Heuristic data-driven anchor generation for UAV-based maritime rescue image object detection

  • 0School of Computer Science and Engineering, Northeastern University, Shenyang, China.

|

|

Summary

This summary is machine-generated.

Optimizing anchor boxes in Unmanned Aerial Vehicle (UAV) maritime rescue image detection significantly boosts performance.
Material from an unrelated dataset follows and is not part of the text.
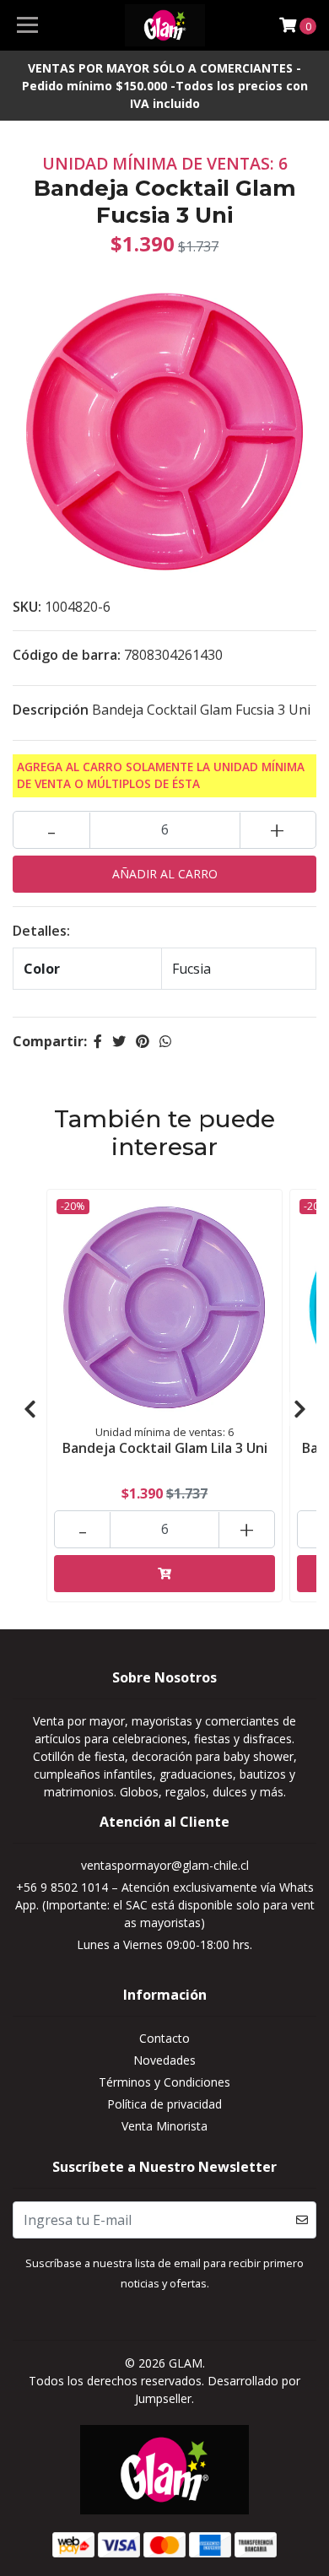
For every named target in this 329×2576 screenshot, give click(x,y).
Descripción (51, 709)
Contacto (164, 2038)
This heuristic approach enhances target detection accuracy, crucial for effective drone-based rescue operations.

Area Of Science

  • Computer Vision and Image Analysis
  • Robotics and Autonomous Systems
  • Maritime Safety and Rescue Technologies

Background

  • Maritime rescue operations using Unmanned Aerial Vehicles (UAVs) face challenges in accurately detecting targets in complex visual data.
  • Current object detection models often struggle with the specific scenarios and tasks encountered in drone-based maritime surveillance.

Purpose Of The Study

  • To enhance the performance of object detection models for UAV-based maritime rescue by optimizing anchor box generation.
  • To investigate heuristic methods for extracting relevant data features from UAV maritime rescue imagery.

Main Methods

  • Utilized heuristic methods to extract data features from UAV maritime rescue images.
  • Optimized anchor box generation within the MMDetection object detection framework.
  • Conducted experiments on the large-scale SeaDronesSee maritime rescue dataset.

Main Results

  • Optimized anchor boxes improved model performance by 48.9% to 62.8% compared to default configurations.
  • The most proficient model exceeded the official SeaDronesSee baseline performance by over 49.3%.
  • Analysis identified variations in detection difficulty for different objects and explained underlying reasons.

Conclusions

  • The proposed heuristic method for anchor box optimization significantly improves UAV maritime rescue object detection.
  • The findings offer a promising approach for refining data analysis and enhancing maritime rescue capabilities.
  • This research contributes to the advancement of autonomous systems in critical search and rescue applications.